Temos aí um meio de provar que um dado emparelhamento M é máximo: basta exibir uma cobertura com apenas |M| vértices! (Compare a relação entre emparelhamentos e coberturas com a De acordo com relação entre distâncias e potenciais viáveis e com a relação entre coloração de vértices e cliques. Essas desigualdades são manifestações do fenômeno da dualidade em programação linear.)
Em geral uma cobertura mínima é maior que um emparelhamento máximo. No caso de grafos não-dirigidos bipartidos, entretanto, vale a igualdade, como passamos a demonstrar. Suponha que a última iteração do algoritmo dos caminhos aumentadores começa com um emparelhamento M. Seja X o conjunto dos vértices visitados na tentativa frustrada de encontrar um caminho aumentador. Em outras palavras, X é o conjunto dos términos de todos os caminhos alternantes que começam em vértices solteiros de C0, sendo C0 o conjunto dos vértices s tais que color[s] ≡ 0. Então a diferença simétrica (X − C0) ∪ (C0 − X), que denotaremos por
X ⊕ C0 ,
é uma cobertura. E essa cobertura tem o mesmo tamanho que o emparelhamento M. (Esses dois fatos não são óbvios, mas são fáceis de provar.)

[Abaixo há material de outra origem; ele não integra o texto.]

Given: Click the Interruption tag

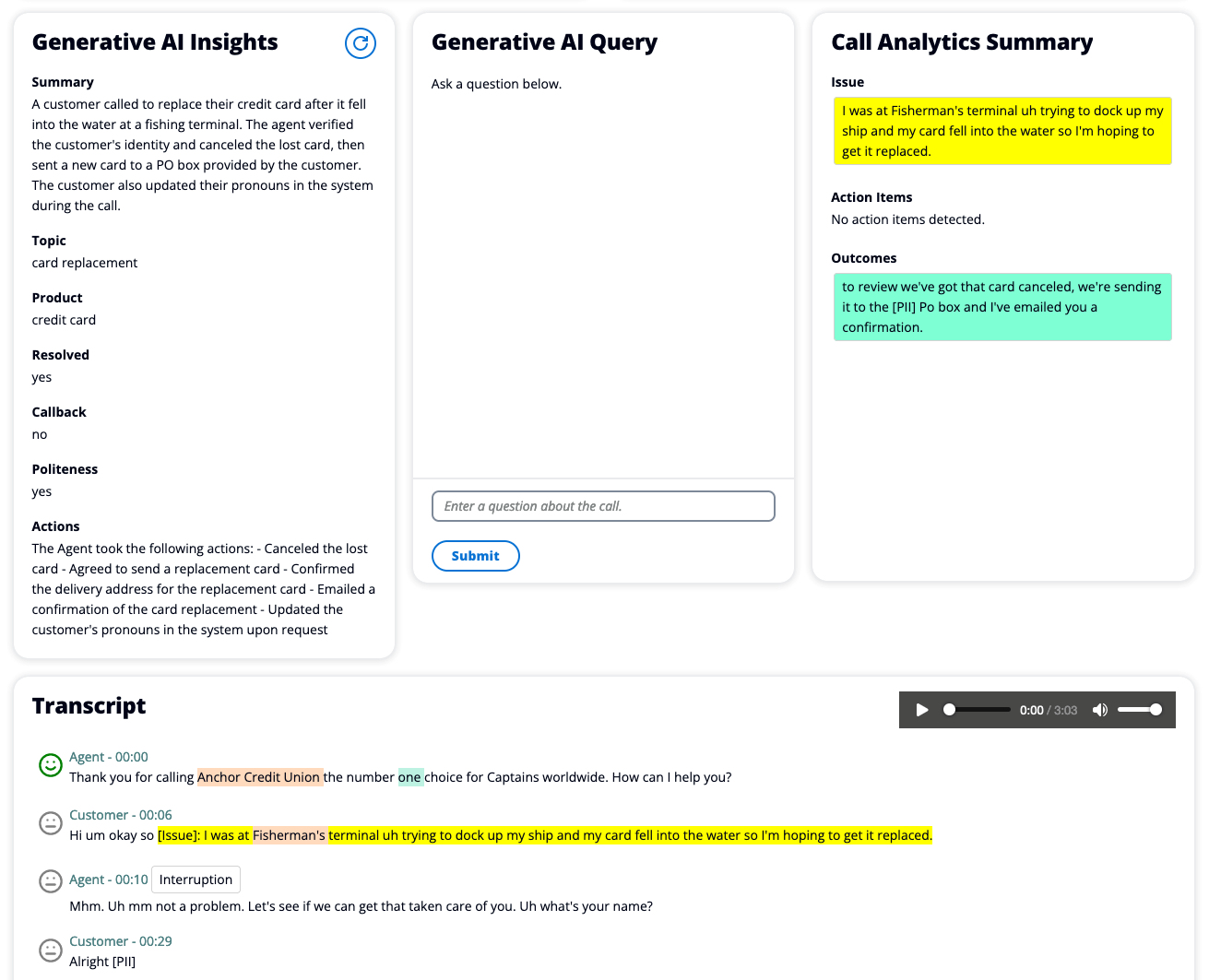Looking at the screenshot, I should tap(196, 880).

Podemos dizer, então, que o algoritmo dos caminhos aumentadores prova o seguinte teorema de Kőnig-Egerváry: num grafo bipartido, um emparelhamento M é máximo se e somente se existe uma cobertura K tal que |M| ≡ |K|.

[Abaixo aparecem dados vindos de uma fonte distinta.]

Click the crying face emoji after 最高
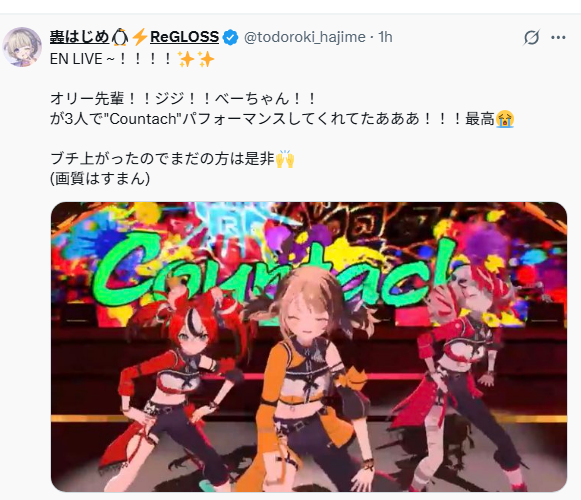 (x=505, y=119)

É fácil estender o código de UGRAPHbipMatching() para que a função produza não só um emparelhamento como também uma cobertura do mesmo tamanho que o emparelhamento. O vetor característico cover[] da cobertura pode ser calculado assim no fim de UGRAPHbipMatching():
for (vertex v = 0; v < G->V; ++v) if (color[v] == 1 && visited[v] || color[v] == 0 && !visited[v]) cover[v] = true; else cover[v] = false;
A cobertura definida por cover[] é um certificado de maximalidade do emparelhamento e o emparelhamento é um certificado de minimalidade da cobertura. Essa versão modificada de UGRAPHbipMatching() é, portanto, autocertificada.
Aqui temos um emparelhamento com 100 arestas e uma cobertura com 100 vértices. De acordo com o teorema de Kőnig-Egerváry, o emparelhamento é máximo.

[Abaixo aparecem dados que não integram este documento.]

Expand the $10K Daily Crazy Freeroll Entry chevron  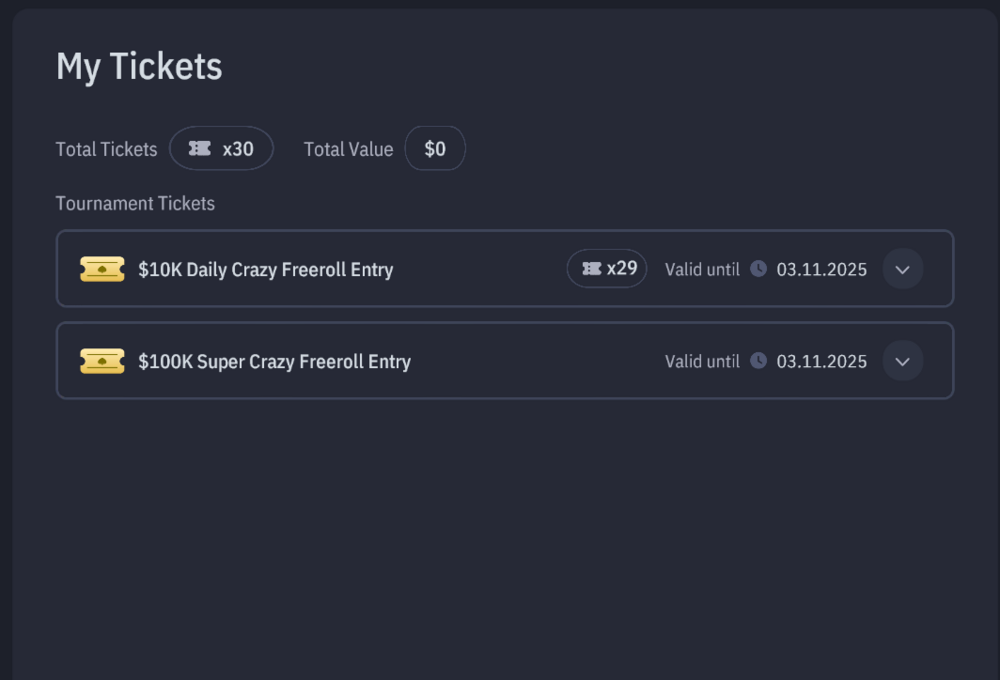(902, 269)
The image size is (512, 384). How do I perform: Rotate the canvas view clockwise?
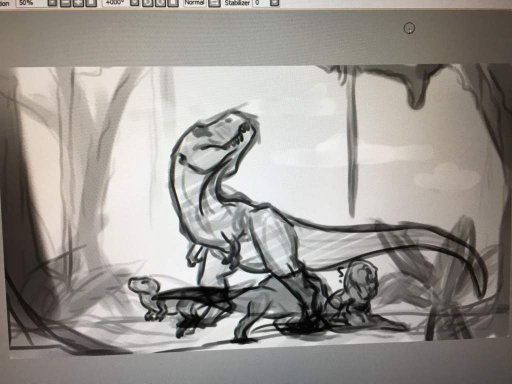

O---O---O O | | | / | \ O---O---O---O O | O | | | | O \ O---O---O---O / \ O | | | O O \ O---O---O / \ O O O
Este capítulo traz mais uma caracterização demonstrada por um algoritmo. As três caracterizações desse tipo vistas até aqui são:
A primeira caracterização foi demonstrada pela função GRAPHcycle0(). A segunda é demonstrada pela função UGRAPHtwoColor(). A terceira é demonstrada pela função UGRAPHbipMatching() somada ao fragmento de código que calcula uma cobertura mínima.